Task to carry out -> Return, without anything added, the lines from the one containing "Given: Open the Whale profile icon" through the end of the entries below, exactly as written.

(Collected data)
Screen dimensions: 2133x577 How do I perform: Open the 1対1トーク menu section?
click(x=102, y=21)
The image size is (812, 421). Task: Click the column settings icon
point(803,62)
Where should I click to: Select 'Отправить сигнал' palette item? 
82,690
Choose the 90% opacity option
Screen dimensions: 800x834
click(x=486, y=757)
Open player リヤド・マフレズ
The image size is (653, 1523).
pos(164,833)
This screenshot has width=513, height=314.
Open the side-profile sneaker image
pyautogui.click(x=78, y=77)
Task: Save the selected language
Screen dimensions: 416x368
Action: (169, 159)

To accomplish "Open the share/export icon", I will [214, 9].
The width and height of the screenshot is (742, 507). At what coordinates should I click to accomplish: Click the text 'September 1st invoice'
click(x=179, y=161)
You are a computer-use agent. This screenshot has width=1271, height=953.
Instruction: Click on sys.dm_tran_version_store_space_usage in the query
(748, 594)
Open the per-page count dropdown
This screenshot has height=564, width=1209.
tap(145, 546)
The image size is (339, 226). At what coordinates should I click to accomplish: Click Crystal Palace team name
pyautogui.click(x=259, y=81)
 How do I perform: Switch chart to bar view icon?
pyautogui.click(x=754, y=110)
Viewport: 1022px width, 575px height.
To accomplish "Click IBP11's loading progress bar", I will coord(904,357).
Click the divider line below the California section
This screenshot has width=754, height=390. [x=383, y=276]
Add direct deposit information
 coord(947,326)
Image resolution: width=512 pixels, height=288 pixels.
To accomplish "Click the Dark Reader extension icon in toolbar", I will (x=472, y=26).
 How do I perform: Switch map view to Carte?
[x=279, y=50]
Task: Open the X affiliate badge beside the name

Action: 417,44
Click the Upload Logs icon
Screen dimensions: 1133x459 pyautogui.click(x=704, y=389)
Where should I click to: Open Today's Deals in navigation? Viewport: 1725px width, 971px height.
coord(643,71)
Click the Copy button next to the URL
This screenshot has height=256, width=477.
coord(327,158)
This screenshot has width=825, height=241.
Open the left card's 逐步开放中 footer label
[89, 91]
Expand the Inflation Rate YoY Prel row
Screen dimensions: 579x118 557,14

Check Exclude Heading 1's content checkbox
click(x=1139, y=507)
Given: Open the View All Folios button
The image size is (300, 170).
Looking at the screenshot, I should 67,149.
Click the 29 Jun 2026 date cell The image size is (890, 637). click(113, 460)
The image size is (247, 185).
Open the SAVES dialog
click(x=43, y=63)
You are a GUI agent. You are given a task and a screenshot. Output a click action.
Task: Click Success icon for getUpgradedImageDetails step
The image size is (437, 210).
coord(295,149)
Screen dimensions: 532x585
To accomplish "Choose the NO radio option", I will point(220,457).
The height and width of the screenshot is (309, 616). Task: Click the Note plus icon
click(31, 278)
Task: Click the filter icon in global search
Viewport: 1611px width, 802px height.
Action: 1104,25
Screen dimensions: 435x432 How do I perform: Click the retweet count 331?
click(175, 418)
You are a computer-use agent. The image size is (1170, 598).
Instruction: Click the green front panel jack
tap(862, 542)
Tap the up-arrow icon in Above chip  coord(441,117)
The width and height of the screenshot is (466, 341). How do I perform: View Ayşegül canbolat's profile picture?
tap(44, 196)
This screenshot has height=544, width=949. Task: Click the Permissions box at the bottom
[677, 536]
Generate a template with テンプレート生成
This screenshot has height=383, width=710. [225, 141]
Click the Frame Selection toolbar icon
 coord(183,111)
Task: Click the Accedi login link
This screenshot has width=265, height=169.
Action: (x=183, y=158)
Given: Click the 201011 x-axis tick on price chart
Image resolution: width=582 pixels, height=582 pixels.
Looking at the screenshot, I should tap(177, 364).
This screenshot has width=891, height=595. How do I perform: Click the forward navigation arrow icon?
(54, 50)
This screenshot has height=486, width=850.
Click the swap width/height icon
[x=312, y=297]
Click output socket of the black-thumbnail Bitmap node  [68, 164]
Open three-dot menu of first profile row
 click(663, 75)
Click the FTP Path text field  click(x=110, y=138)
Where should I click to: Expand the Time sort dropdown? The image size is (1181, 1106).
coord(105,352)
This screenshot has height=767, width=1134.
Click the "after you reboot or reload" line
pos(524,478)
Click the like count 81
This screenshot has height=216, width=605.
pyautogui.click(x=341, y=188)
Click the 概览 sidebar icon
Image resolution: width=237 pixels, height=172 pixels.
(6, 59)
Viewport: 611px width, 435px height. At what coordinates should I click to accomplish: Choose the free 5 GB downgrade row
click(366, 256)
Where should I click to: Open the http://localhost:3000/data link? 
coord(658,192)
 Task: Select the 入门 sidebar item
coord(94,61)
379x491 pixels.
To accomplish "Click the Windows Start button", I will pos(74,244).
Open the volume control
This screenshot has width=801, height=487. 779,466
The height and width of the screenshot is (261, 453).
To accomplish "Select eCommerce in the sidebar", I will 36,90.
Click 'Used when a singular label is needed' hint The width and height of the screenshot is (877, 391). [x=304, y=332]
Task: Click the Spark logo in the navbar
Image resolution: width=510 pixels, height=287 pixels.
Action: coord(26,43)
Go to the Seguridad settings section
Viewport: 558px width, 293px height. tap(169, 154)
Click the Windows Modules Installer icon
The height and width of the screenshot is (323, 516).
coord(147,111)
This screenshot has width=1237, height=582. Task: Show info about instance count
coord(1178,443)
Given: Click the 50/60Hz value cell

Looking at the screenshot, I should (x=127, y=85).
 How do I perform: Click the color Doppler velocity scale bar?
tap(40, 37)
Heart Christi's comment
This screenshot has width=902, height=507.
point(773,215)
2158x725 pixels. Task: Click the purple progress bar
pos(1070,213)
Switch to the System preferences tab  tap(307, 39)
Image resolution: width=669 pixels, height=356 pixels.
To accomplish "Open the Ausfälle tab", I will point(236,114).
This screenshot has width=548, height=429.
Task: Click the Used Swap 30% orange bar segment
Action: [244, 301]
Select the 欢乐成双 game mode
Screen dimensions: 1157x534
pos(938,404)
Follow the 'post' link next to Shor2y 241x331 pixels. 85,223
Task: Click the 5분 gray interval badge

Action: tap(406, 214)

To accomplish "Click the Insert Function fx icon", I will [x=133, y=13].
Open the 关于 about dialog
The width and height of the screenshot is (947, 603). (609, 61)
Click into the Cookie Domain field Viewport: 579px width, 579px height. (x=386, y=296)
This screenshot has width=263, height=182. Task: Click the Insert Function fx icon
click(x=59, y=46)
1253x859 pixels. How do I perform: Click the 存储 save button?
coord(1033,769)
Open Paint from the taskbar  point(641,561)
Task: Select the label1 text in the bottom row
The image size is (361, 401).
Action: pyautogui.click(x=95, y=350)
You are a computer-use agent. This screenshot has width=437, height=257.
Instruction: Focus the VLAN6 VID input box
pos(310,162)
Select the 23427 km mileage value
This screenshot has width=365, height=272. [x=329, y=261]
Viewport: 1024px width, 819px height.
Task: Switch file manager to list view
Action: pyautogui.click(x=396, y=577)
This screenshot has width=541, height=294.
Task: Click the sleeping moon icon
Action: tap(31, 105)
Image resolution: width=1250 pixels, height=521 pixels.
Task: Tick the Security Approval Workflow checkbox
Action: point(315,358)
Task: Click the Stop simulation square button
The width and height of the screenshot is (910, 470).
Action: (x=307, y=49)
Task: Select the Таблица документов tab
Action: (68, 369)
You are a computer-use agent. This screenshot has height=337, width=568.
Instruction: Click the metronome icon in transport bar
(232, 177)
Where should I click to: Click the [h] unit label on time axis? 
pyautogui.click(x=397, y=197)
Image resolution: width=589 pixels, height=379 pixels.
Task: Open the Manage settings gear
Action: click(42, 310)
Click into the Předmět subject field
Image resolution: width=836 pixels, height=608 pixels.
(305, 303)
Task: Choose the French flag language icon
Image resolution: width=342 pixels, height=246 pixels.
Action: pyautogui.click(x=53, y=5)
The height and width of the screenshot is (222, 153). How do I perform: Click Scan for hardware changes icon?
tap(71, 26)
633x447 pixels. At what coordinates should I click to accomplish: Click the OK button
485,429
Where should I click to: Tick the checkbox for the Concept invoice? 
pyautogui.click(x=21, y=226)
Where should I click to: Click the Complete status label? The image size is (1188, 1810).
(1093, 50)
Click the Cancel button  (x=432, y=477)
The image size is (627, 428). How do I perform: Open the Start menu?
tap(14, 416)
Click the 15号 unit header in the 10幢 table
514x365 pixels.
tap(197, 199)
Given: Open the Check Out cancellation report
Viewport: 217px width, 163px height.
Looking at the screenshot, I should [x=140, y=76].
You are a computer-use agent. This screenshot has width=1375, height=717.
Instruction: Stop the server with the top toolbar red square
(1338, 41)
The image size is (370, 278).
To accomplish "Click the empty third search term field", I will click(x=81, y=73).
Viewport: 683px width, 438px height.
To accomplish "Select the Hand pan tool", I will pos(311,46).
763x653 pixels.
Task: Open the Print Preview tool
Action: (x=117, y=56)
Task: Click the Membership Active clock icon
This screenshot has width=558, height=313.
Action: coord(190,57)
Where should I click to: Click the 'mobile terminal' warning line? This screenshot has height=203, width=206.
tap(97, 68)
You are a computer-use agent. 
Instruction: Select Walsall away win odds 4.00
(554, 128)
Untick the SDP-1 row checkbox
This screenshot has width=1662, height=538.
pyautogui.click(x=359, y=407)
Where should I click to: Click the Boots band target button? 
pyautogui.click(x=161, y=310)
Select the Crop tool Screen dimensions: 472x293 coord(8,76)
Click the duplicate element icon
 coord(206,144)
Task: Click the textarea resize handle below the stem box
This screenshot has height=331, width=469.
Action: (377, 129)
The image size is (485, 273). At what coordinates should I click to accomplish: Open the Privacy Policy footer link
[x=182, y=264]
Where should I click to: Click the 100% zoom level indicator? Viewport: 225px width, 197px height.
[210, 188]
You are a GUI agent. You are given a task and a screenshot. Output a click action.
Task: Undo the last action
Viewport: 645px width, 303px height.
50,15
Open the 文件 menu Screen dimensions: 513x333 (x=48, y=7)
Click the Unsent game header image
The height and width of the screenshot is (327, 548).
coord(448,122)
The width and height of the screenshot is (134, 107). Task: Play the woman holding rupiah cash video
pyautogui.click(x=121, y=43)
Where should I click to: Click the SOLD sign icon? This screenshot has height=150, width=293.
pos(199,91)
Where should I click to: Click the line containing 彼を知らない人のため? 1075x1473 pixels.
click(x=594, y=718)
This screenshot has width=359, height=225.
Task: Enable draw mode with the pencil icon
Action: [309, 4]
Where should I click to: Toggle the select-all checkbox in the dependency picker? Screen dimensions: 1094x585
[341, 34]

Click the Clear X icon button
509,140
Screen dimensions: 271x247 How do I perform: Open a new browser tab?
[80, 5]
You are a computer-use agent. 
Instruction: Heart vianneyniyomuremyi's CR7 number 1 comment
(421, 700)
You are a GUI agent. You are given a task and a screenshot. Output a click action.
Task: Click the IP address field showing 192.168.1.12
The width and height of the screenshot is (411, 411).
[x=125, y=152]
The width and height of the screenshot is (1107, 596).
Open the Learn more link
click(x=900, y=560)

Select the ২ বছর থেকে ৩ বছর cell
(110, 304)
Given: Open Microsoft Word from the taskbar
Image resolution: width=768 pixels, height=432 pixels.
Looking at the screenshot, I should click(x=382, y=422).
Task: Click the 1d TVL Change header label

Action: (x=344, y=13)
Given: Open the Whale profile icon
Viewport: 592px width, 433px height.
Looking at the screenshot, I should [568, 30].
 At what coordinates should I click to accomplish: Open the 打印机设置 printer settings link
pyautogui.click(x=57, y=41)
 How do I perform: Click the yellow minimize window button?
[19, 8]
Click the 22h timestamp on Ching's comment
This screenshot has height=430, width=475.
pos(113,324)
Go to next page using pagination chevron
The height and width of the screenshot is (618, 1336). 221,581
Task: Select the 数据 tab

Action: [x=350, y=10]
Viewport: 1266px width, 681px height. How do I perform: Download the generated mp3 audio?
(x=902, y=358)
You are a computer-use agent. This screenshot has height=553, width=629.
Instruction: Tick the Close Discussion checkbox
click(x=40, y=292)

Answer space ->
Given: Open the Whale profile icon
Viewport: 592px width, 433px height.
Looking at the screenshot, I should [568, 30].
 At what coordinates should I click to accomplish: Open the 打印机设置 printer settings link
pyautogui.click(x=57, y=41)
 How do I perform: Click the yellow minimize window button?
[19, 8]
Click the 22h timestamp on Ching's comment
This screenshot has height=430, width=475.
pos(113,324)
Go to next page using pagination chevron
The height and width of the screenshot is (618, 1336). 221,581
Task: Select the 数据 tab

Action: [x=350, y=10]
Viewport: 1266px width, 681px height. How do I perform: Download the generated mp3 audio?
(x=902, y=358)
You are a computer-use agent. This screenshot has height=553, width=629.
Instruction: Tick the Close Discussion checkbox
click(x=40, y=292)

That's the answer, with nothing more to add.